**Lavoro richiesto**
Puoi riportare tutti questi record cambiando "computer-use agent" in "desktop agent" e lasciando invariato tutto il resto?

──────── Materiale fornito

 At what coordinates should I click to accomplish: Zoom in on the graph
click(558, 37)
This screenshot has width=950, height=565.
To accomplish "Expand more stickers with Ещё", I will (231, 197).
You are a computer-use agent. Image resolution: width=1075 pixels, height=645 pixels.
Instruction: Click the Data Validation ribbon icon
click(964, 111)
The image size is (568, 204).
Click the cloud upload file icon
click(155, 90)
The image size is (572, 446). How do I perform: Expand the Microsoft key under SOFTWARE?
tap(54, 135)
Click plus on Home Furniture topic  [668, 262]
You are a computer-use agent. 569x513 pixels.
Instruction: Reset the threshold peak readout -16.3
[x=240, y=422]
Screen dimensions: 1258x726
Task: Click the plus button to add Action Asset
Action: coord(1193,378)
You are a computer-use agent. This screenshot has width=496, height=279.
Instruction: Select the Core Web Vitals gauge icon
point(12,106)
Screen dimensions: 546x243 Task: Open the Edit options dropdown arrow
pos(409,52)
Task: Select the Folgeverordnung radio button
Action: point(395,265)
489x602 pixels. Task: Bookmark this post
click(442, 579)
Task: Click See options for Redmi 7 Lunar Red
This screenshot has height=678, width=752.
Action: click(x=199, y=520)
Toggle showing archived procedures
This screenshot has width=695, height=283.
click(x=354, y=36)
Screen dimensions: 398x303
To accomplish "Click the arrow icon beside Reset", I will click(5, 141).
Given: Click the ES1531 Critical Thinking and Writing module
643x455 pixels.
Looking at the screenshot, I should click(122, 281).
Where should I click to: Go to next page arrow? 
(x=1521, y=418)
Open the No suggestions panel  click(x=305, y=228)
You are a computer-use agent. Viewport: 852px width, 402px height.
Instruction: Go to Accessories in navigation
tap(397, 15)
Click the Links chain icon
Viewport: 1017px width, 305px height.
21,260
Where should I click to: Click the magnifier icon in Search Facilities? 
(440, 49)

────────────────

**Soluzione**
 At what coordinates should I click to accomplish: Zoom in on the graph
click(558, 37)
This screenshot has width=950, height=565.
To accomplish "Expand more stickers with Ещё", I will (231, 197).
You are a desktop agent. Image resolution: width=1075 pixels, height=645 pixels.
Instruction: Click the Data Validation ribbon icon
click(964, 111)
The image size is (568, 204).
Click the cloud upload file icon
click(155, 90)
The image size is (572, 446). How do I perform: Expand the Microsoft key under SOFTWARE?
tap(54, 135)
Click plus on Home Furniture topic  [668, 262]
You are a desktop agent. 569x513 pixels.
Instruction: Reset the threshold peak readout -16.3
[x=240, y=422]
Screen dimensions: 1258x726
Task: Click the plus button to add Action Asset
Action: coord(1193,378)
You are a desktop agent. This screenshot has width=496, height=279.
Instruction: Select the Core Web Vitals gauge icon
point(12,106)
Screen dimensions: 546x243 Task: Open the Edit options dropdown arrow
pos(409,52)
Task: Select the Folgeverordnung radio button
Action: point(395,265)
489x602 pixels. Task: Bookmark this post
click(442, 579)
Task: Click See options for Redmi 7 Lunar Red
This screenshot has height=678, width=752.
Action: click(x=199, y=520)
Toggle showing archived procedures
This screenshot has width=695, height=283.
click(x=354, y=36)
Screen dimensions: 398x303
To accomplish "Click the arrow icon beside Reset", I will click(5, 141).
Given: Click the ES1531 Critical Thinking and Writing module
643x455 pixels.
Looking at the screenshot, I should click(122, 281).
Where should I click to: Go to next page arrow? 
(x=1521, y=418)
Open the No suggestions panel  click(x=305, y=228)
You are a desktop agent. Viewport: 852px width, 402px height.
Instruction: Go to Accessories in navigation
tap(397, 15)
Click the Links chain icon
Viewport: 1017px width, 305px height.
21,260
Where should I click to: Click the magnifier icon in Search Facilities? 
(440, 49)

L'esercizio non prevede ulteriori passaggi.